Non siamo mai così indifesi verso la sofferenza, come nel momento in cui amiamo"
S. Freud

Il sentimento dell'amore non sempre fa rima con il concetto di serenità e di equilibrio.
L'Amore è spesso il contro altare della ragione, la passione dell'autocontrollo, ed ancora, il desiderio di appartenenza entra spesso in conflitto con il bisogno di autonomia.
Estasi e tormento.
Amore e compensazione.
Amore e solitudine.
Queste e tante altre dicotomie appartengono al complesso tema dell'Amore.

L’amore appartiene alla dimensione dell’indefinibile, dell'inenarrabile e dell'inafferrabile, oltre che dimorare nella dimensione più segreta della nostra psiche.

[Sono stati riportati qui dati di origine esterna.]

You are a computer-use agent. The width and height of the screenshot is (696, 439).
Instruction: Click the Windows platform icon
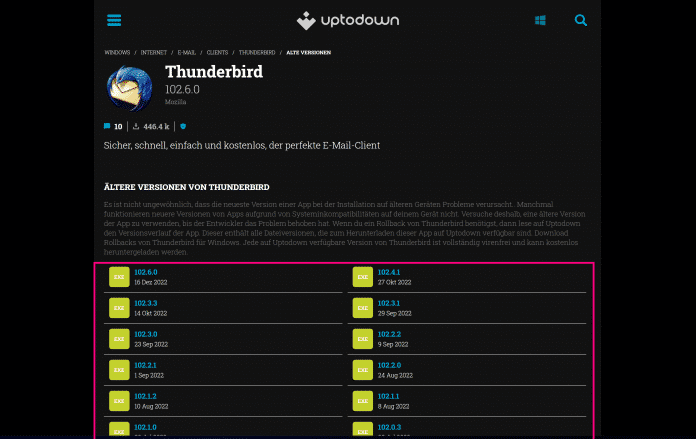click(x=540, y=20)
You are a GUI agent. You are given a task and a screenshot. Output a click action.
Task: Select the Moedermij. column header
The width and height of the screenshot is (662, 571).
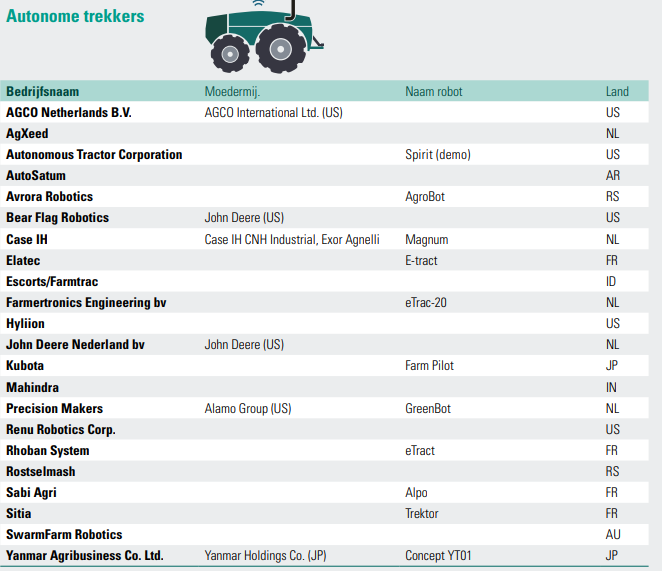click(232, 92)
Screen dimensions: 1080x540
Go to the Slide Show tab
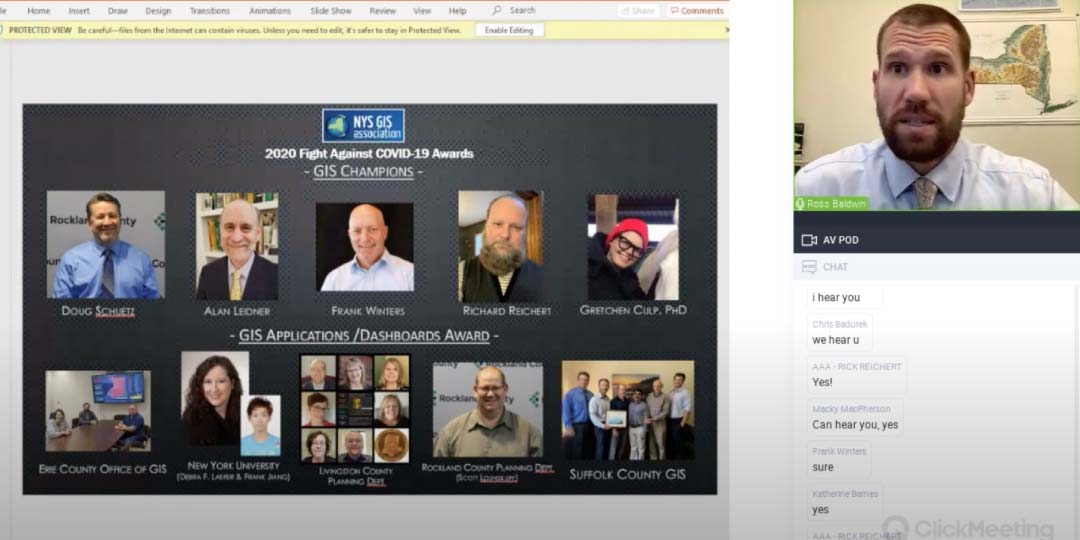click(329, 11)
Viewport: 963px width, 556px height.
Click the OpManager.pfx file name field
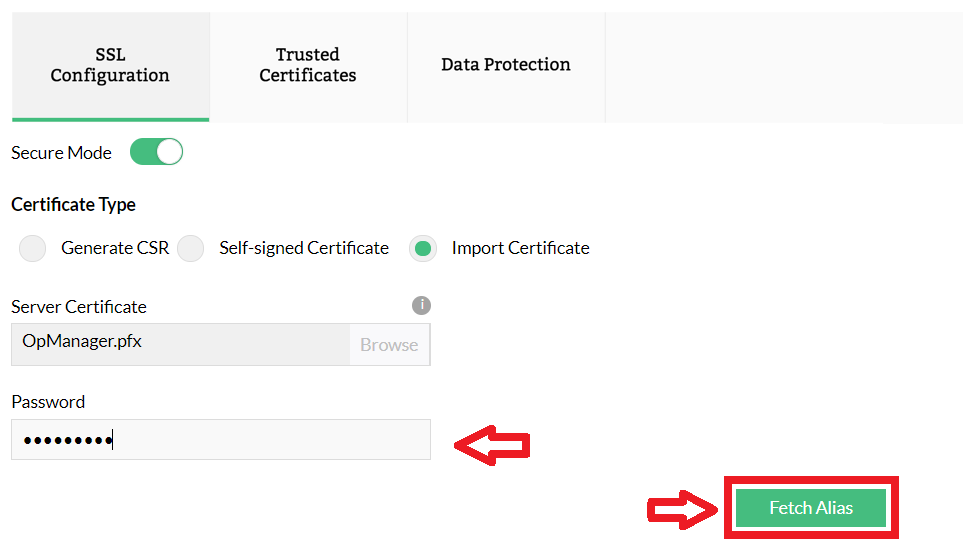click(180, 343)
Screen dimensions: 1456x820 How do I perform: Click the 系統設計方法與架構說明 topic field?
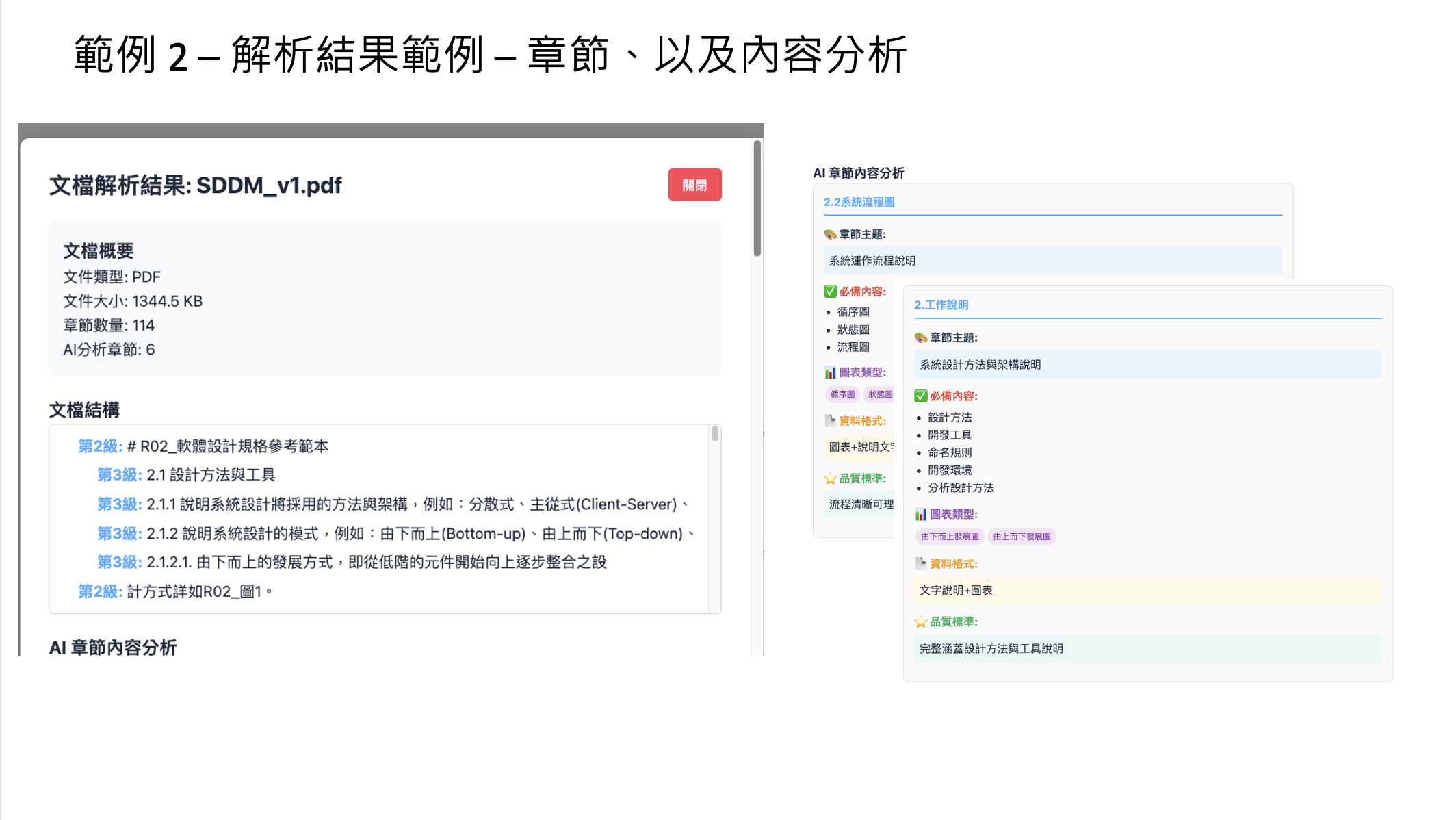point(1147,365)
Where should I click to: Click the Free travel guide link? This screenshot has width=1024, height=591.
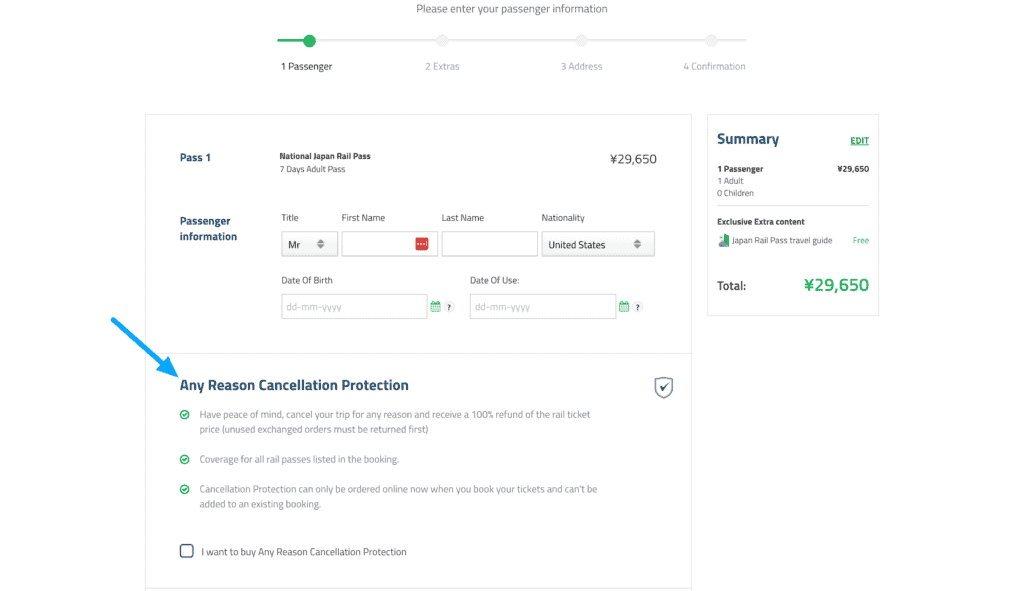point(861,240)
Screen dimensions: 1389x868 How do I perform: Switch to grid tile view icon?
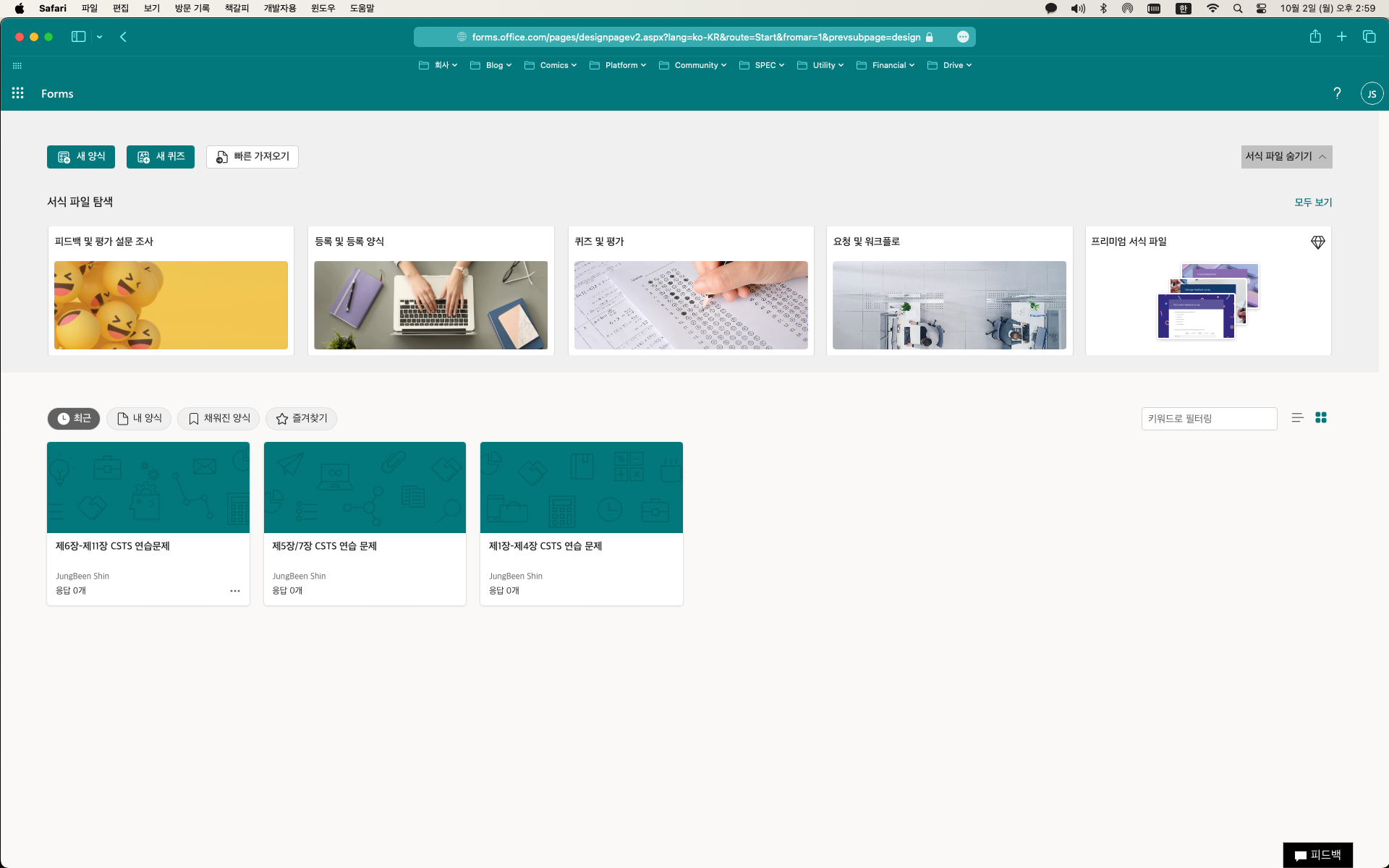(x=1321, y=418)
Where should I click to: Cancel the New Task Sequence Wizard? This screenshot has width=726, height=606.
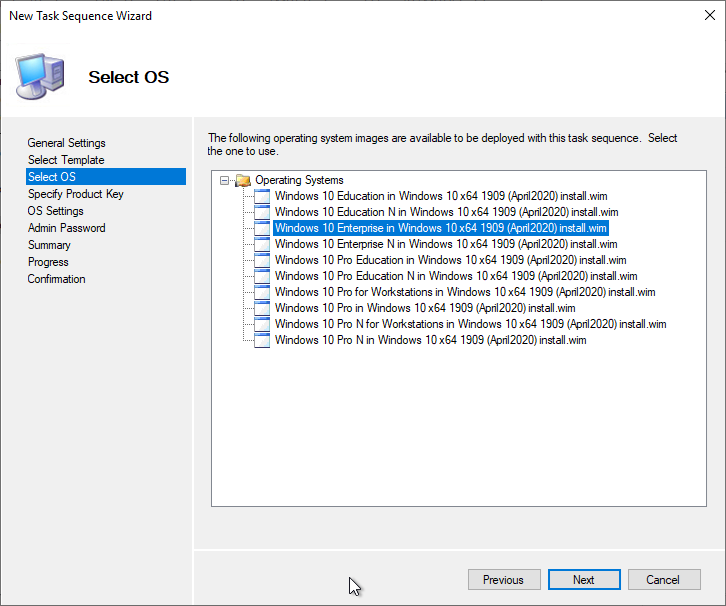tap(663, 580)
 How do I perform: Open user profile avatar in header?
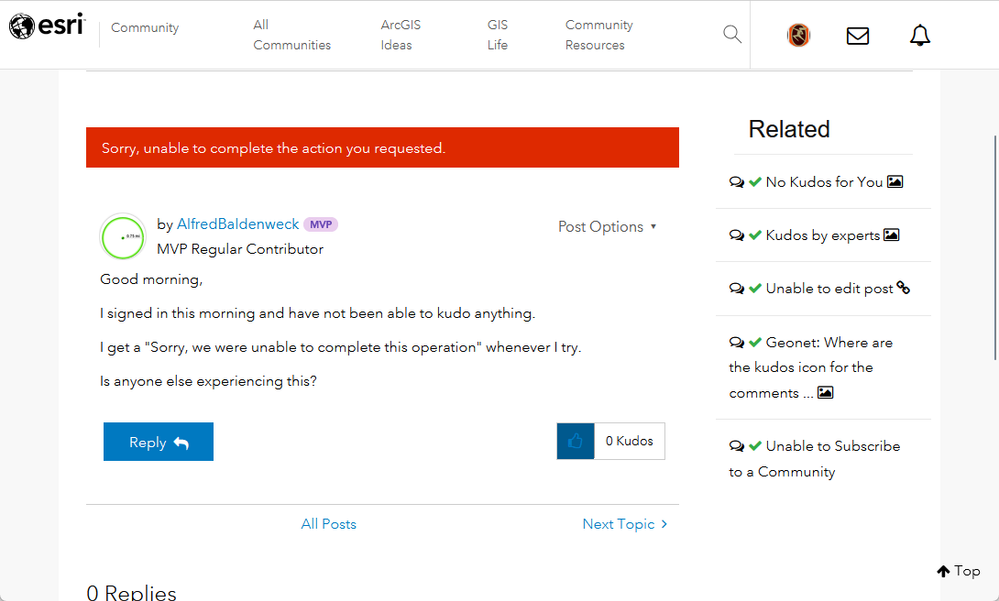pos(798,35)
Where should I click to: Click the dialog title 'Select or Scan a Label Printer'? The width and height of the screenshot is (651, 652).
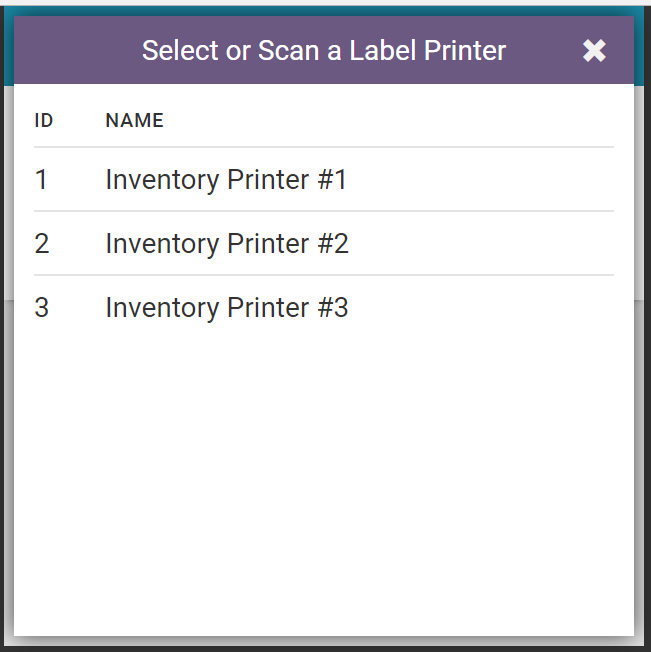[324, 51]
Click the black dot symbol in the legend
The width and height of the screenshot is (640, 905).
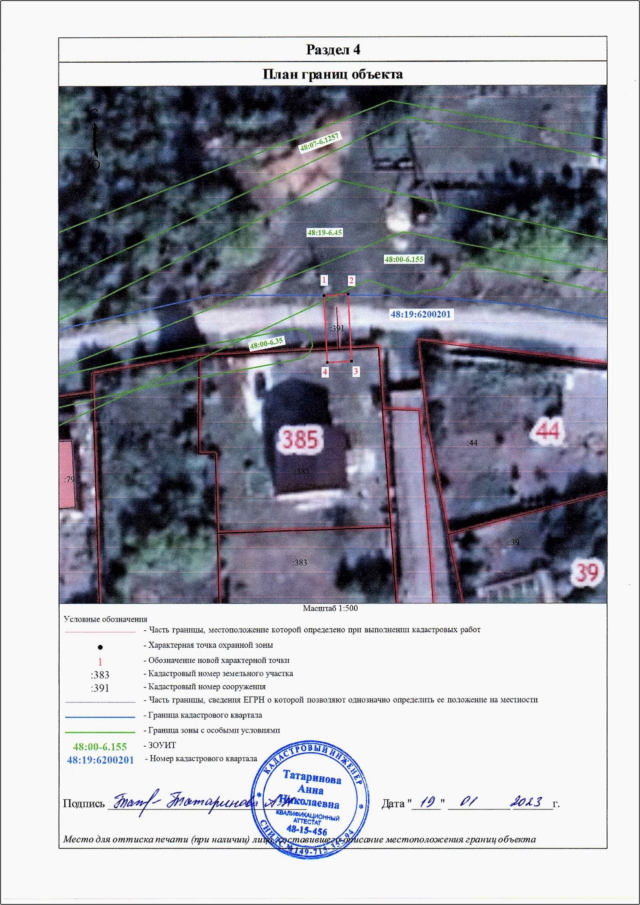(x=98, y=646)
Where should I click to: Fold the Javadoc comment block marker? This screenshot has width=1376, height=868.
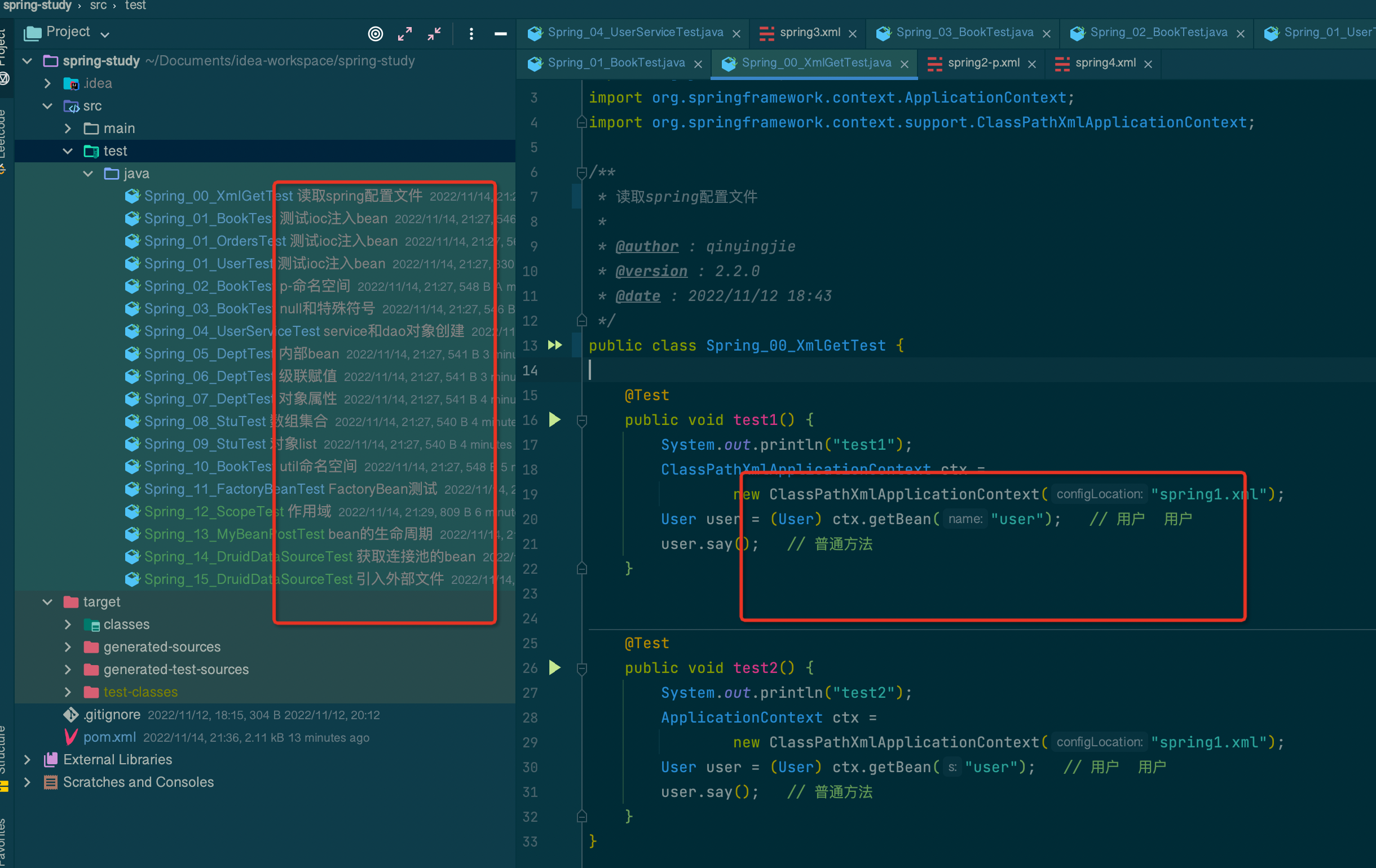[582, 172]
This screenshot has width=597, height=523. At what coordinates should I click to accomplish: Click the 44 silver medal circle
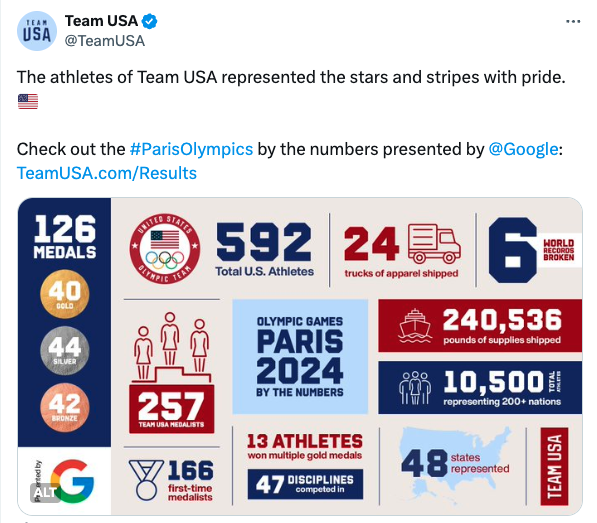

L’amore è spesso misterioso, muove le fila di scelte, di non scelte, di desideri e di frustrazioni; attraverso l’amore ciascuno incontra l’altro e nell’altro se stesso.
Molte richieste di consulenze che noi clinici riceviamo quotidianamente - online ed in studio -riguardano l'estrema difficoltà che molti partners manifestano nello stare in coppia, senza riuscire a trovare un equilibrio che possa essere longevo e rassicurante: troppo vicini o troppo distanti, gelosi o indifferenti, simbiotici o estremamente autonomi, passionali o ingrigiti, concilianti o collerici e così via.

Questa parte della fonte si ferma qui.